━━━━━ Text block ━━━━━

The Department of Commerce (the Department) set aside a period for all interested parties to raise issues regarding product coverage. See Initiation Notice, 69 FR at 21083. No responses were received.

On May 10, 2004, the Department issued a letter providing interested parties an opportunity to comment on the Department's proposed model match characteristics and its hierarchy of characteristics. Between May 17, 2004, and June 3, 2004, the Department received comments and/or rebuttal comments on model matching from the petitioner, Far Eastern Textiles, Reliance Industries Ltd., South Asian Petrochem Ltd. and P.T. Indorama Synthetics. The Department took these comments into consideration in developing the model matching characteristics and hierarchy for all of the PET Resin antidumping investigations.

On May 19, 2004, the United States International Trade Commission (ITC) preliminarily determined that there is a reasonable indication that imports of the products subject to this investigation are materially injuring an industry in the United States producing the domestic like product. See Polyethylene Terephthalate (PET) Resin from India, Indonesia, Taiwan, and Thailand, 69 FR at 28948 (May 19, 2004) (ITC Preliminary Determination).

━━━━━

Task list —
• 1. In the PET resin passage, on what date did the Department issue the letter inviting comments on its proposed model match characteristics?
• 2. Carry on the PET resin passage from the point where it stops.
The material after this point is separate from the PET resin passage.

━━━━━ Recorded data ━━━━━

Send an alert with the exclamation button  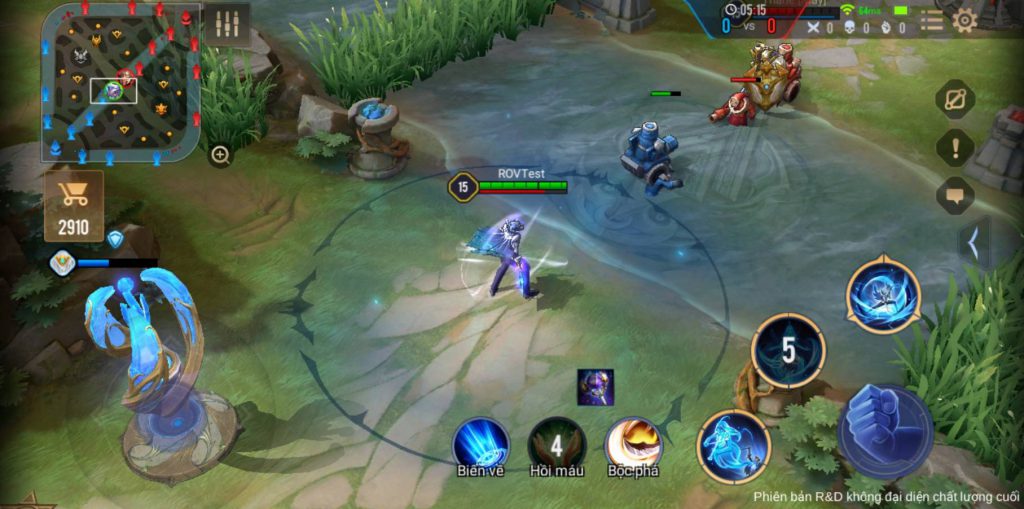[x=955, y=148]
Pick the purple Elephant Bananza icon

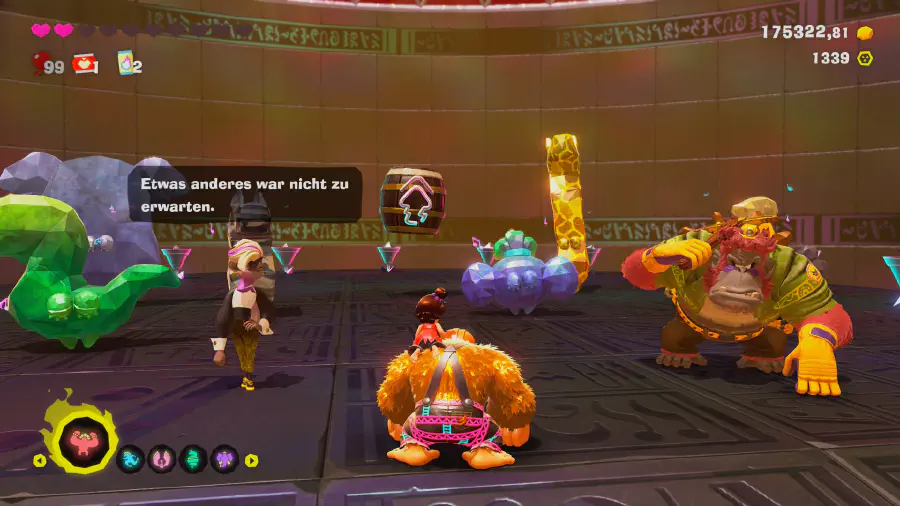click(223, 459)
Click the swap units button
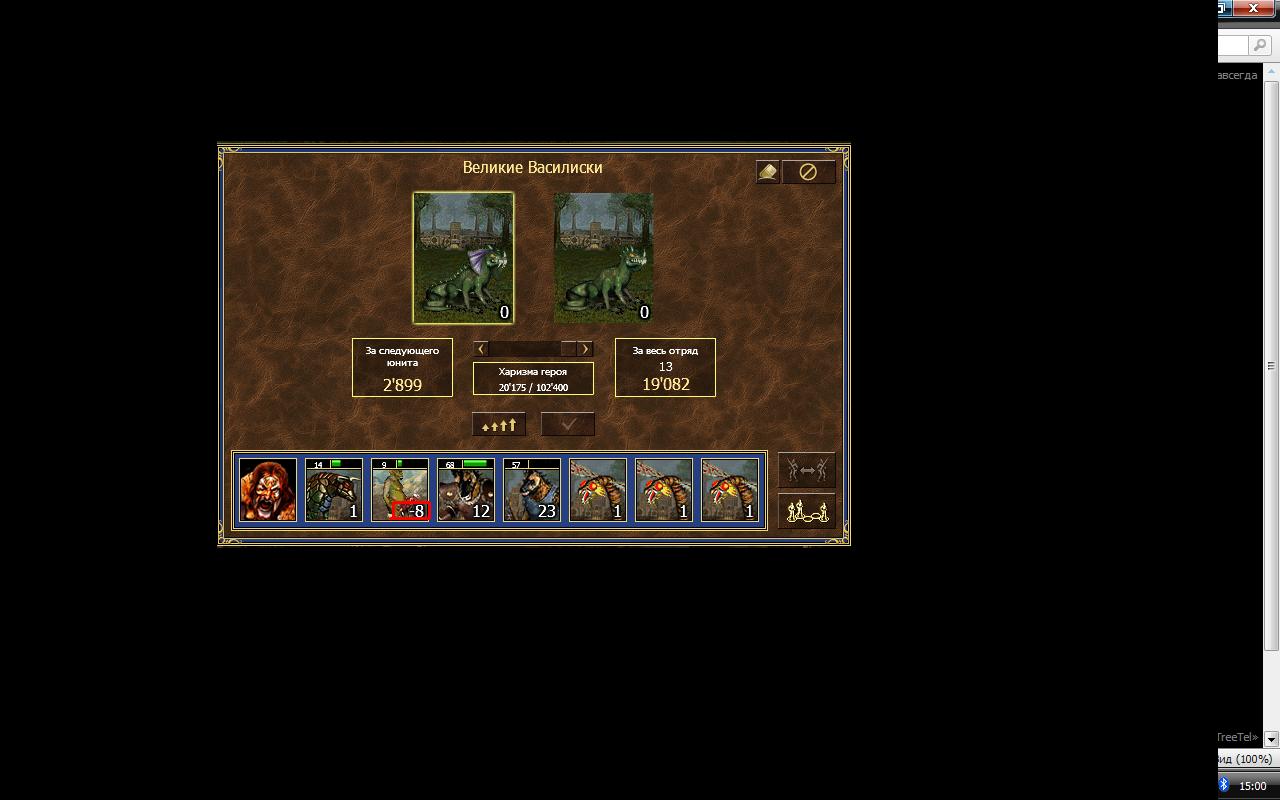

━━━━━

Answers to each task —
• 1. May 10, 2004.

• 2.
On June 9, 2004, the Department issued its antidumping duty questionnaire to Far Eastern Textile Ltd. (Far Eastern), specifying that the responses to Section A and Sections B-C would be due on June 30, 2004, and July 16, 2004, respectively.[2] We received responses to Sections A-C of the antidumping questionnaire and issued supplemental questionnaires where appropriate. On August 3, 2004, we received an allegation of sales below cost from the petitioner. On September 1, 2004, pursuant to section 732(e) of the Act, the Department initiated a cost investigation for Far Eastern's Taiwanese sales of PET Resin.3 Far Eastern submitted its response to Section D on September 24, 2004.

On June 30, 2004, the petitioner requested that the Department postpone the preliminary determination in this investigation. Because there were no compelling reasons to deny the request, we postponed the preliminary determination to October 20, 2004, under section 733(c)(1) of the Act. See Notice of Postponement of Preliminary Antidumping Duty Determinations: Bottle-Grade Polyethylene Terephthalate (PET) Resin from India, Indonesia, Taiwan, and Thailand, 69 FR 48842, (August 11, 2004).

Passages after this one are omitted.